** Source material follows **
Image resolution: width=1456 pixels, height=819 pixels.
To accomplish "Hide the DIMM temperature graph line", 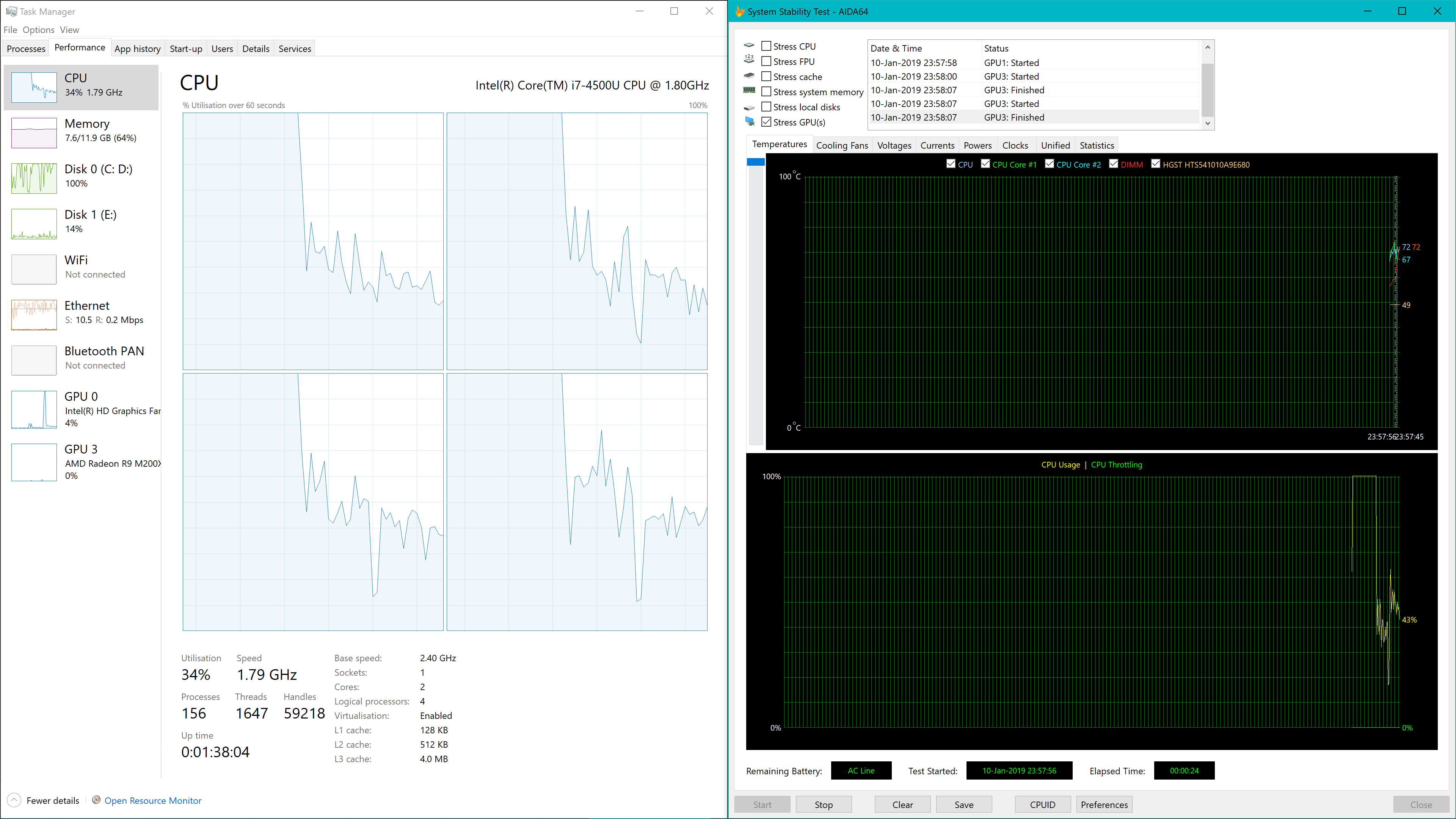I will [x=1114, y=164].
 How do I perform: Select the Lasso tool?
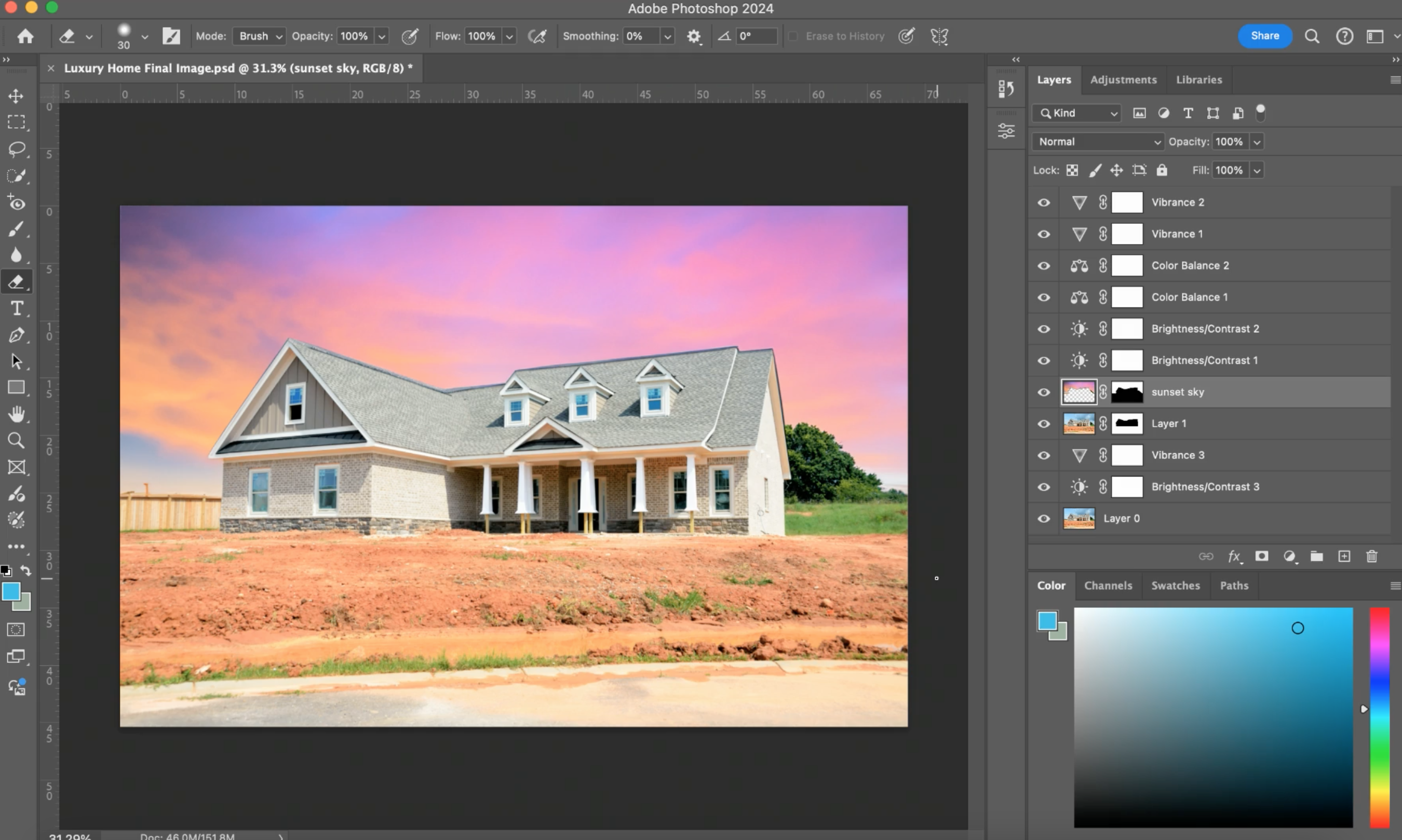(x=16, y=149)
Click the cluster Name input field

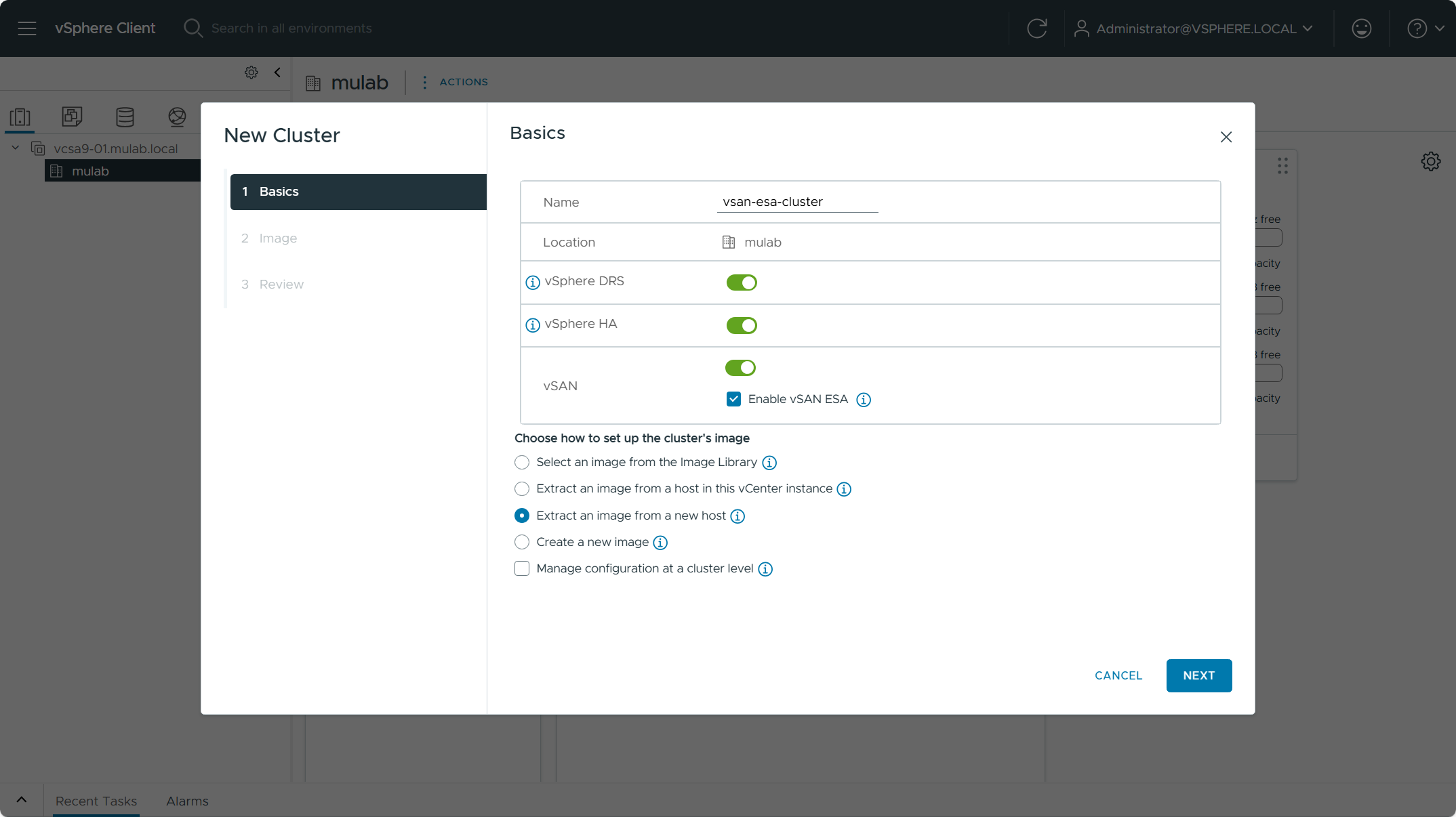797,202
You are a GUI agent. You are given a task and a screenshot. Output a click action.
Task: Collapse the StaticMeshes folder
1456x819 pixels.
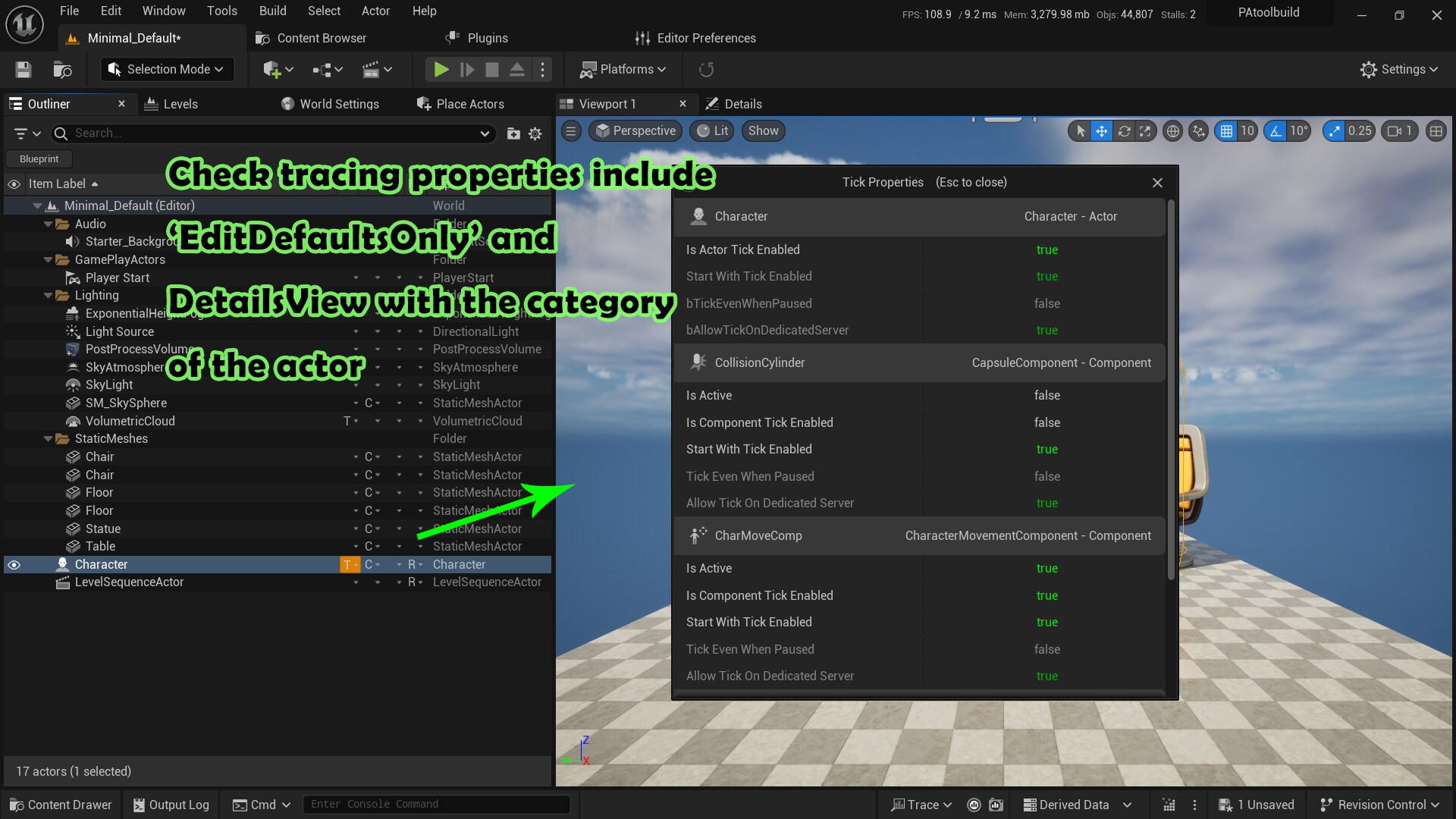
** End of Source material **
_Task details_
Print exactly, and only, the lines from the one with "Task: Collapse the StaticMeshes folder" through the last line of the listing above. No pictures belong in the copy.

_Answer_
Task: Collapse the StaticMeshes folder
1456x819 pixels.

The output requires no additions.